Clash of the Tech Titans: Apple Roars Into Streaming Entertainment

2 min
Oprah Winfrey embraces Apple CEO Tim Cook during an event launching Apple tv+ at Apple headquarters on March 25, 2019, in Cupertino, California. (Photo: Courtesy of NOAH BERGER/AFP/Getty Images)

Live streamers could be forgiven for wondering if the Oscars had moved to the Steve Jobs Theater in Cupertino Monday morning, because there were so many big Hollywood stars on stage. Steven Spielberg, Steve Carrell, J.J. Abrams, Reese Witherspoon, Jennifer Aniston, and... why am I burying the lede?

Oprah! Why is she working with Apple to deliver two documentaries and a book club? "Because they’re in a billion pockets, y’all! A billion pockets!" she roared to an adoring crowd.
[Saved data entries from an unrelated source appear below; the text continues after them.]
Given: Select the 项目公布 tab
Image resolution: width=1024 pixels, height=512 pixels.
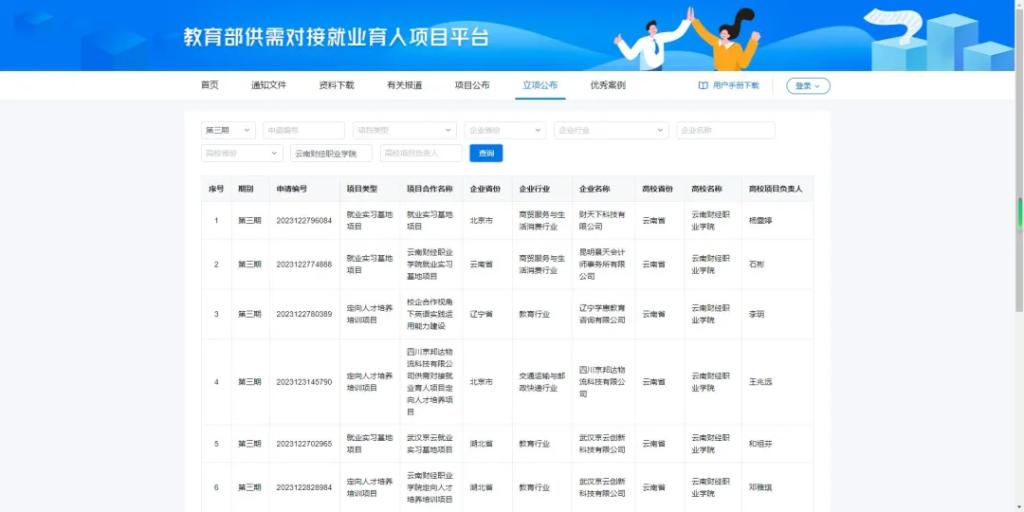Looking at the screenshot, I should click(472, 85).
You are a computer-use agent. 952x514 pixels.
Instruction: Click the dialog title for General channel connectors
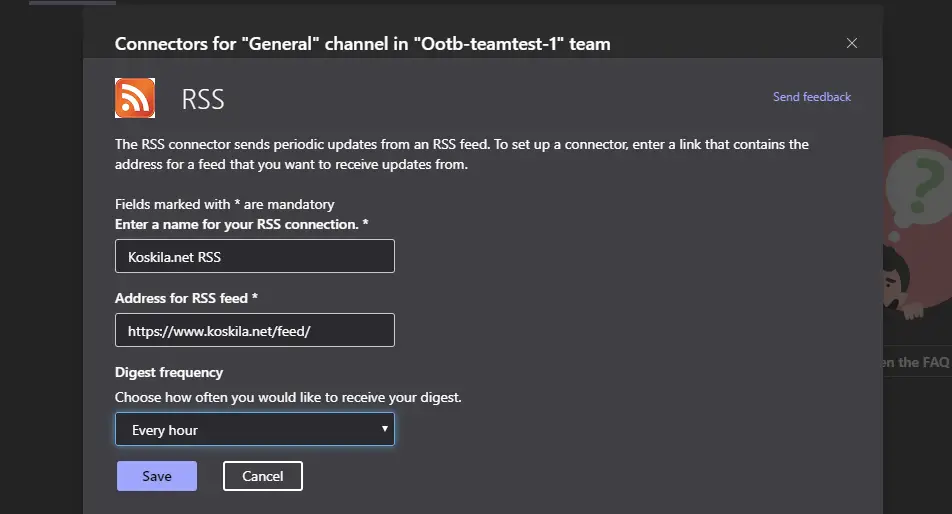click(x=362, y=44)
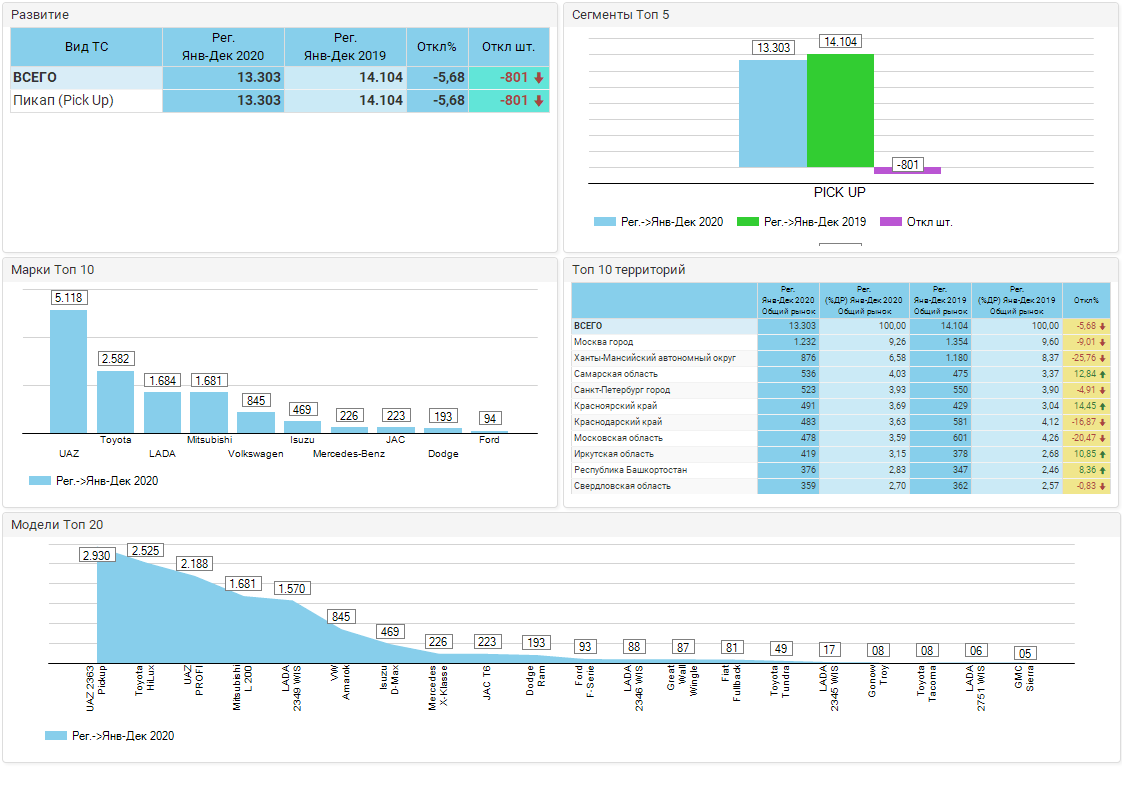Click the red down arrow in the Пикап (Pick Up) row

(x=538, y=101)
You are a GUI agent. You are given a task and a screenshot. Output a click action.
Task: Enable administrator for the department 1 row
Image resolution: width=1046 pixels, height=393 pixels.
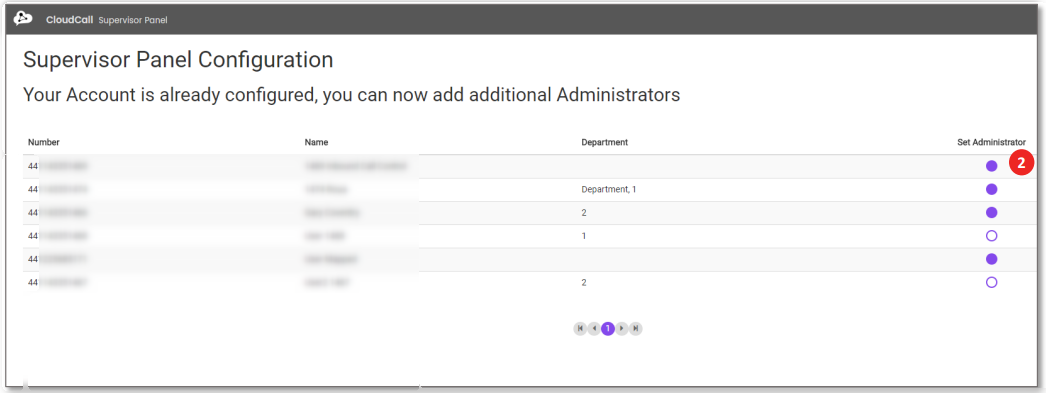pyautogui.click(x=991, y=236)
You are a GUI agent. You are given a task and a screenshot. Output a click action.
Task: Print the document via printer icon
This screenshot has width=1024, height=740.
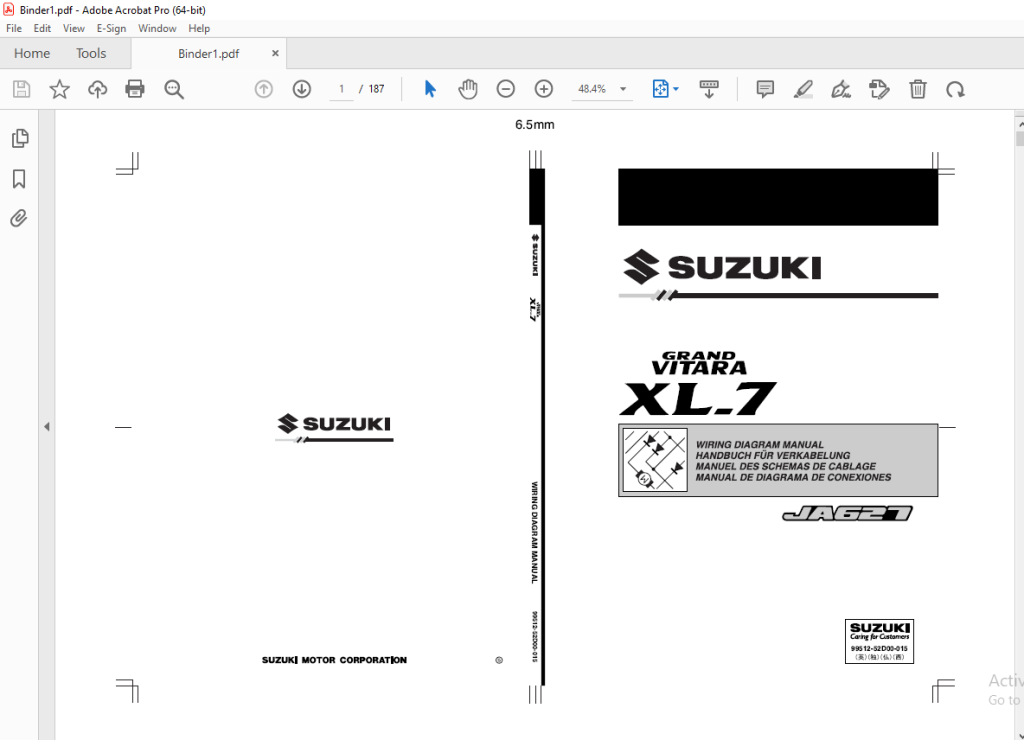[x=135, y=89]
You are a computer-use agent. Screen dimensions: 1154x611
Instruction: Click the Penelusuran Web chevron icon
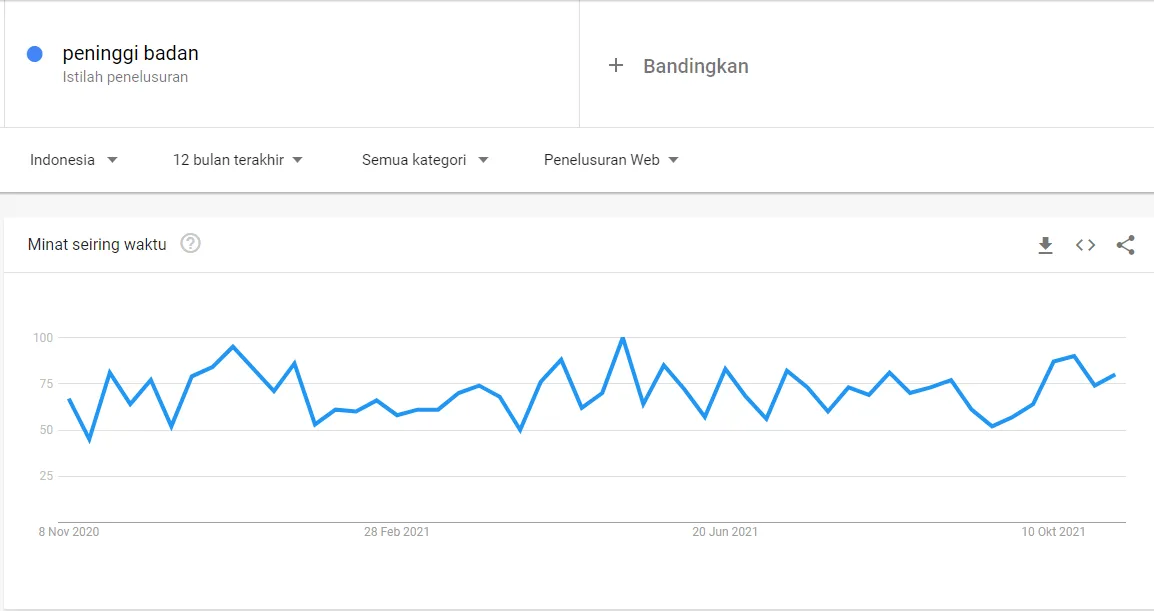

In a reveal that lasted almost two hours, Apple announced major new forays into the worlds of news, gaming and entertainment. All three are mature industries with a lot of competition. But perhaps the tech giant's gutsiest move is into entertainment. It's hard to imagine how Apple TV+ — due to arrive sometime this fall — will be qualitatively different from the wide range of content already on offer.

See the "sizzle reel" from the Apple presentation.

That said, Apple has been late to a game before, and still redefined the field of play. Ian Sherr, editor at large at CNET News, has seen it happen several times: with the personal computer, the tablet, and the smart phone.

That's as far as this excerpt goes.